Genetically Modified Mesenchymal Stromal/Stem Cells as a Delivery Platform for SE-33, a Cathelicidin LL-37 Analogue: Preclinical Pharmacokinetics and Tissue Distribution in C57BL/6 Mice

Antibiotics 2025, 14(5), 429; https://doi.org/10.3390/antibiotics14050429
by Vagif Ali oglu Gasanov 1,*, Dmitry Alexandrovich Kashirskikh 1, Victoria Alexandrovna Khotina 1,*, Arthur Anatolievich Lee 1, Sofya Yurievna Nikitochkina 1, Daria Mikhailovna Kuzmina 2, Irina Vasilievna Mukhina 2, Ekaterina Andreevna Vorotelyak 1,3 and Andrey Valentinovich Vasiliev 1
Reviewer 1: Anonymous
Reviewer 2: Anonymous
Antibiotics 2025, 14(5), 429; https://doi.org/10.3390/antibiotics14050429
Submission received: 12 March 2025 / Revised: 18 April 2025 / Accepted: 22 April 2025 / Published: 24 April 2025

Round 1

Reviewer 1 Report

Comments and Suggestions for Authors

The authors describe the pharmacokinetic properties and tissue distribution of a novel therapeutic—Wharton’s jelly–derived mesenchymal stromal/stem cells (MSCs) expressing the antimicrobial peptide SE-33 (WJ-MSC-SE33). Mesenchymal stromal/stem cells have recently garnered interest as both therapeutic agents and delivery platforms.

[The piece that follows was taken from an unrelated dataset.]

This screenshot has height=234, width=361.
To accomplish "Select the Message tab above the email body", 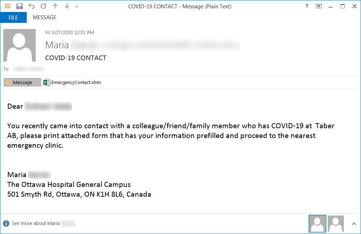I will click(x=22, y=82).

In this study, the authors utilized Wharton’s Jelly–derived MSCs to deliver the antibacterial peptide SE-33, presenting plasma concentration and tissue distribution data following intravenous administration. While this approach is promising, there are several major concerns that should be addressed:

 

  1. Please clarify why sample collection was performed at 4 hours post–IV administration and how pharmacokinetic parameters were calculated when including the 0-hour time point.
  2. Because the MSCs themselves serve as the delivery platform for SE-33, it would be beneficial to present the pharmacokinetic properties of the MSCs to elucidate the release profile of SE-33. In the Discussion (page 12, line 374), the authors attribute the lowest concentration of SE-33 in the spleen to either reduced accumulation of WJ-MSC-SE33 or rapid peptide elimination. Showing concurrent measurements of WJ-MSC-SE33 levels would help clarify this observation.
  3. In the Discussion (page 12, line 369), the authors suggest that “rapid clearance of MSCs from the lungs likely explains the shorter half-life of SE-33 observed in pulmonary tissues.” Please clarify whether the clearance characteristics of WJ-MSCs align with those reported for human MSCs from other sources.SE-33 is intended for antimicrobial therapy. Please explain how the dosage criteria (for example, MIC) were established and whether these values were derived from in vitro or in vivo studies.
  4. The authors mention applying linear regression for concentration-time profiles. Typically, such profiles are evaluated using non-compartment analysis or compartment analysis. Please clarify the justification for applying linear regression in this context.
  5. Please clarify the meaning of distribution coefficient and tissue availability index. What is it for tissue availability index. It is not a common term for pharmacokinetics.
  6. Please specify whether the pharmacokinetic parameters were derived using non-compartmental or compartmental analysis. More detail on the methodology will help readers interpret the results. The units used for concentration, pharmacokinetic parameters, and graphical presentation appear inconsistent. Please adopt a uniform system of units throughout to prevent confusion.

Author Response

The authors describe the pharmacokinetic properties and tissue distribution of a novel therapeutic—Wharton’s jelly–derived mesenchymal stromal/stem cells (MSCs) expressing the antimicrobial peptide SE-33 (WJ-MSC-SE33). Mesenchymal stromal/stem cells have recently garnered interest as both therapeutic agents and delivery platforms. In this study, the authors utilized Wharton’s Jelly–derived MSCs to deliver the antibacterial peptide SE-33, presenting plasma concentration and tissue distribution data following intravenous administration. While this approach is promising, there are several major concerns that should be addressed:

 

Comment 1: Please clarify why sample collection was performed at 4 hours post–IV administration and how pharmacokinetic parameters were calculated when including the 0-hour time point.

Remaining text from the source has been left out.